The time-course of AM2201 shows a behavioral/functional half-life of ~60min, which is in accord with previous data (Gatch and Forster 2014). This is also similar to most other reported ‘Spice’ indole compounds, in that they are shorter acting than THC, e.g. (Järbe et al. 2011; Rodriguez and McMahon 2014).

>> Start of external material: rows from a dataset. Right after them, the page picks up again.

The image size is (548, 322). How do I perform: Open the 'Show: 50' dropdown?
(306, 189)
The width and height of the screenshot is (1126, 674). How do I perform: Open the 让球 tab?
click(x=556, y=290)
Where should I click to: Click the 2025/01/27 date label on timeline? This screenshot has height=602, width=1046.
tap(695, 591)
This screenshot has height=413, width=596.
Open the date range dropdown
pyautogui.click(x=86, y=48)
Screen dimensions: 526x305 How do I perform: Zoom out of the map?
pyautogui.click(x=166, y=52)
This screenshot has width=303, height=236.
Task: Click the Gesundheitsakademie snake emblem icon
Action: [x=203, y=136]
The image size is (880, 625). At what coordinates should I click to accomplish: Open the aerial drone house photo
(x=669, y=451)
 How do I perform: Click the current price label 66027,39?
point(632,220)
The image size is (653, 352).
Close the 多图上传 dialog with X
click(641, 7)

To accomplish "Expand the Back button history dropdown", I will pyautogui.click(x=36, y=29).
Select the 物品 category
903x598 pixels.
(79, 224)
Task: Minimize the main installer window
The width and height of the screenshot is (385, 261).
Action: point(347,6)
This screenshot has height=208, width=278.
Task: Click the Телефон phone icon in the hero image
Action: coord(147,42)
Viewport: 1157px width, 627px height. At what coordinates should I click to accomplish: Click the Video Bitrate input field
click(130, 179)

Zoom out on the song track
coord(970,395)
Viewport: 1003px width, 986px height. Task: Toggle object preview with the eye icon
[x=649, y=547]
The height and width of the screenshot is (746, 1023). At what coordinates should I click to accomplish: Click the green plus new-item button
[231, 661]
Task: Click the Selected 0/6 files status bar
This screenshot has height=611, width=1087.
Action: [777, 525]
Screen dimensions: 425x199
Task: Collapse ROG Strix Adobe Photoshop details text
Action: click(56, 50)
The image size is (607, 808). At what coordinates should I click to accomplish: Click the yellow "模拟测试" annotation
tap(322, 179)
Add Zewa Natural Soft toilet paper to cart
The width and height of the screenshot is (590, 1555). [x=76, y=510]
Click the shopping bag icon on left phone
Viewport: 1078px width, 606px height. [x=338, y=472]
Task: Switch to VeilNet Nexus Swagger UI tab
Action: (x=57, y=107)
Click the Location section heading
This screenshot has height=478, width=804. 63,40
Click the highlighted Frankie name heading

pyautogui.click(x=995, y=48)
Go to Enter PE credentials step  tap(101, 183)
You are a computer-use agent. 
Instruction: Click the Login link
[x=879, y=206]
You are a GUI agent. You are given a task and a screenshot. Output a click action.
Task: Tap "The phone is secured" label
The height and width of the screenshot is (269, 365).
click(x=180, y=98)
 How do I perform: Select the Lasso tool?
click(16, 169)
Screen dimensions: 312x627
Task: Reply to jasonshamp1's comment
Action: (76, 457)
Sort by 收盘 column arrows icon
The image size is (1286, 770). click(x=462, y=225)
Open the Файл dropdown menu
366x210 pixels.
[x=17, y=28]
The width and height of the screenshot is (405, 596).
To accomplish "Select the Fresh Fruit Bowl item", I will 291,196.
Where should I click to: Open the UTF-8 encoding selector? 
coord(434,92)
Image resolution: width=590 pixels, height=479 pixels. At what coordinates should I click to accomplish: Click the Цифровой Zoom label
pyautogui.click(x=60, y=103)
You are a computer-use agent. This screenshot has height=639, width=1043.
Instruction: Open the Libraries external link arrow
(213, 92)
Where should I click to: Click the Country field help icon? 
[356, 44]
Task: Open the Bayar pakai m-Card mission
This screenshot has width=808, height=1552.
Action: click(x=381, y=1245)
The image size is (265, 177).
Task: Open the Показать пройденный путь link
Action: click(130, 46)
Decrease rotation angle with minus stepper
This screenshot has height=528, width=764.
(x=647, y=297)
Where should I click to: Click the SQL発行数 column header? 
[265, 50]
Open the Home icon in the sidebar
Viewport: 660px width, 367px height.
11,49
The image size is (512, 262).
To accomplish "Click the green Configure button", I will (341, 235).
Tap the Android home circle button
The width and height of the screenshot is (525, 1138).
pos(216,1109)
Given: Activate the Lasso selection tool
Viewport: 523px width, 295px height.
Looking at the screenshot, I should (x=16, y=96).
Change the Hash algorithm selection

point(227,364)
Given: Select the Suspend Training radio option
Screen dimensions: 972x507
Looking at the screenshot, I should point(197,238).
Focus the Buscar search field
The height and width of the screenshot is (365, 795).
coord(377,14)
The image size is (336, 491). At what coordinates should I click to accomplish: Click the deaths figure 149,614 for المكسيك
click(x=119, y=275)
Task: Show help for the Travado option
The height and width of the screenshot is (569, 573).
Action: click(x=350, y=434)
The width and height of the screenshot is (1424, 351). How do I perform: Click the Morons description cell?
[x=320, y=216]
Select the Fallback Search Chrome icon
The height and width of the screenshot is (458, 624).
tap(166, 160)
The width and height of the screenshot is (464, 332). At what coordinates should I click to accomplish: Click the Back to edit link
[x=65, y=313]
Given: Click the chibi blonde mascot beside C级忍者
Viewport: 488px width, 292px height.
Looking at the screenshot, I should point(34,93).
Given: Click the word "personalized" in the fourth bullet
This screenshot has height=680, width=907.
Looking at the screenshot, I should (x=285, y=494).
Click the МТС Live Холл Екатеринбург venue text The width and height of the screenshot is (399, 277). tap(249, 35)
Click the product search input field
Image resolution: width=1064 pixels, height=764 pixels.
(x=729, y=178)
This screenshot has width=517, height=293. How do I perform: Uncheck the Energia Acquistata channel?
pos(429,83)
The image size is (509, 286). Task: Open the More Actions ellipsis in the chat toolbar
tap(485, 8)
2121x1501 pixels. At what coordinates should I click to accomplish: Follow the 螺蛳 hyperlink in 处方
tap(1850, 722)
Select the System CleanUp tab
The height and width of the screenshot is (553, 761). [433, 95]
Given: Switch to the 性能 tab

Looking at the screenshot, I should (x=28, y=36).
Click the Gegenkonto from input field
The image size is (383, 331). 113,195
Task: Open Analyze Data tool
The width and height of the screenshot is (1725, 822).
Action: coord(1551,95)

Overall, the present drug discrimination data add to the growing number of THC-like compounds identified by this mechanistic in vivo receptor assay. These new analogues of AM2201 all appear to be potent CB1R agonists that mimic the discriminative stimulus effects of THC. Both the short duration of action and highly potent nature of AM2201 are common hallmarks of drugs of abuse and, as suggested by recent case-report documentation, highlight the dangers posed by these synthetic cannabinoids (Rodgman et al. 2014). While this study clearly demonstrates that these compounds produce similar discriminative-stimulus effects to THC/marijuana, their high efficacy at CB1R compared to THC, and the scant information regarding potential side effects calls for further investigation of their potentially harmful effects.
Supplementary Material
Figure 1.
Results of testing the aminoalkylindole compounds and THC separately as well as AM2201 in combination with rimonabant (Rim.) in rats discriminating i.p.-administered THC (3 mg/kg) from vehicle. Panel A shows the average (± SEM) dose response curves generated from testing varying doses of the drugs at 20 min post administration. Panel B shows the average response rate (± SEM) of the animals during the same sessions. Panel C shows the average (± SEM) drug discrimination results of testing AM2201 at various time points after its administration and each time point was obtained on a separate test day. Panel D shows the average (± SEM) response rate of the animals at the corresponding time-point tests. There are 8 to 12 observations per data points, determined on separate test occasions. The grey circles are the average (± SEM) results from training sessions immediately prior to testing, above V (vehicle) and D (drug = 3 mg/kg THC).
Acknowledgements
This work was supported by United States Public Health Service Grants DA023142-5 and DA009064-19 from the National Institute on Drug Abuse (NIDA). We thank NIDA for supplies of (−)-Δ9-THC and rimonabant (as the base) and Dr. K. Vemuri for providing the graphical depiction of the generic chemical structure displayed in Table 1. All procedures were approved by the Animal Care and Use Committee of the Northeastern University, Boston, MA, USA. Report dedicated to the memory of the late Dr. S.R. Goldberg for his many scientific contributions, especially in drug abuse research and behavioral pharmacology.
Footnotes
Disclosure statement
Authors declare that the study sponsors did not have any role in study design; in the collection, analysis, and interpretation of data; in the writing of the report; and in the decision to submit the paper for publication.